Short answer: McDonald, from Hailey, Idaho, was putting together a fourth-place finish aboard Brentina, her trusty mare. And she was marking a 15-year transition from one equestrian form to another.
Riding to a medley of Gershwin hits, she missed out on the individual bronze medal in dressage by roughly 1 percentage point.
Riders and horses faced a stiff wind swirling across the plains of Attica at Markopoulo Olympic Equestrian Center.
The freestyle competition is a ballet on horseback with programs choreographed to snatches of music chosen by each rider. The rider is required to perform moves demonstrating control of the horse, and judges award points.
The wind was nothing new for the riders. They've adapted during this Olympics. And last weekend, McDonald and Brentina helped the U.S. to bronze in team dressage.
As the individual competition concluded, McDonald had a combined score of 75.653 percent.
The Netherlands' Anka van Grunsven, the defending gold medalist, won on a new mount, Salinero, with a 79.278. Germany's Ulle Salzgeber, the world's No. 1-ranked rider, rode Rusty to the silver medal (78.833), and Spain's Beatriz Ferrer-Salat, riding Beauvalais, took the bronze (76.667).
``My body wasn't working with my brain. That happens,'' McDonald said after sending Brentina to the stables. ``I came, I lived the Olympic experience. I'm going home with a bronze, and it's OK.''
American Robert Dover of Lebanon, N.J., and his mount Kennedy finished sixth (74.713).
``It's a shame my horse became a bit nervous in the beginning. Something bothered him at the back of the stadium. Then he lost concentration for awhile,'' said Dover.
For McDonald, the journey to Athens as a first-time Olympian was a milestone along a 15-year comeback trail. She switched events in her sport after she lost her nerve following a riding accident.
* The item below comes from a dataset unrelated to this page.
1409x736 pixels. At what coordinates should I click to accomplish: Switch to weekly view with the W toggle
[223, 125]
A horse fell on her, cracking her ribs, injuring her spleen and herniating a disk in her neck.
Going from show jumping to dressage as McDonald did is a little like moving from speed skating to figure skating.
McDonald was asked if she ever misses show jumping, particularly after watching the U.S. team into the wee hours Wednesday as they beat Sweden in a tense jump-off to claim team silver.
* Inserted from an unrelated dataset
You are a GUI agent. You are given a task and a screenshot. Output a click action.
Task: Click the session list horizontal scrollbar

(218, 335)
``Parts of it, yes, when you see a competition like last night's. I was very excited for the U.S. team,'' she said.
McDonald, who made U.S. equestrian history as the first American to win the Dressage World Cup in 2003, said she'll celebrate her birthday in London with her husband, Robert; son, Ryan; and Brentina's owners, Peggy and Parry Thomas.
Brentina was nicknamed Mama by McDonald because that's what the 13-year-old Hanoverian mare has waiting for her at some point in her future.
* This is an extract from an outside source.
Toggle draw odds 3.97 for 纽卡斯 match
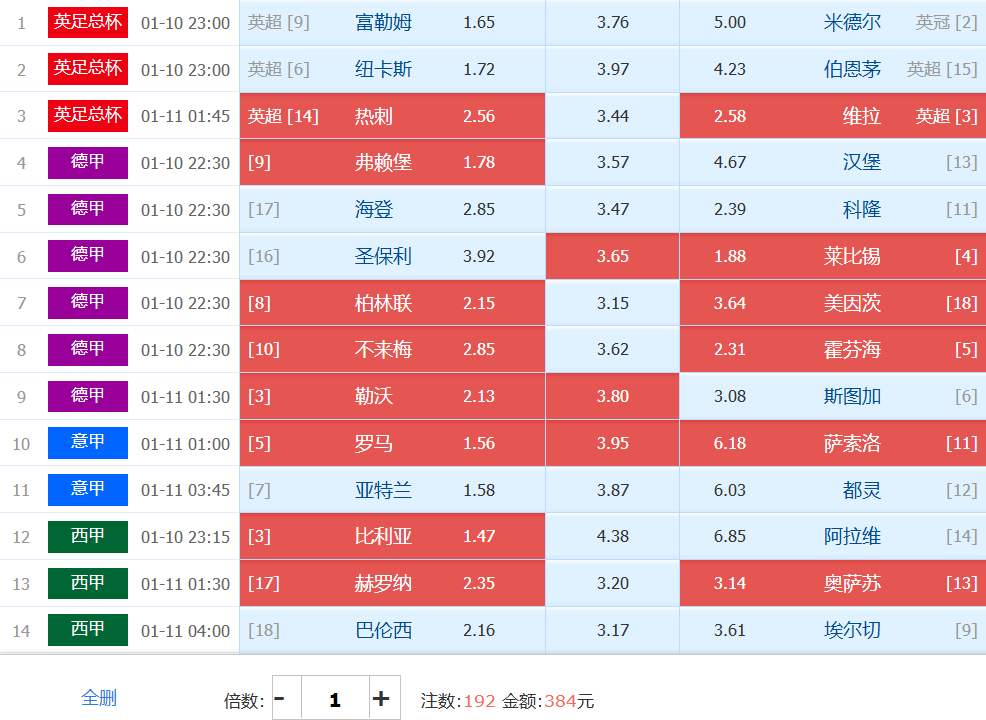986x720 pixels. pyautogui.click(x=612, y=69)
``For now she gets some well-deserved time off,'' said McDonald. ``I told her she's going to a green pasture in Idaho definitely until spring.''
Dover, meanwhile, was feeding Kennedy carrots and sugar as his reward late Wednesday afternoon.
As for the rider's reward, he's off for a few days in the Greek Isles. ``I'm going to lay on a beach, then go to Paris and see Madonna,'' Dover said.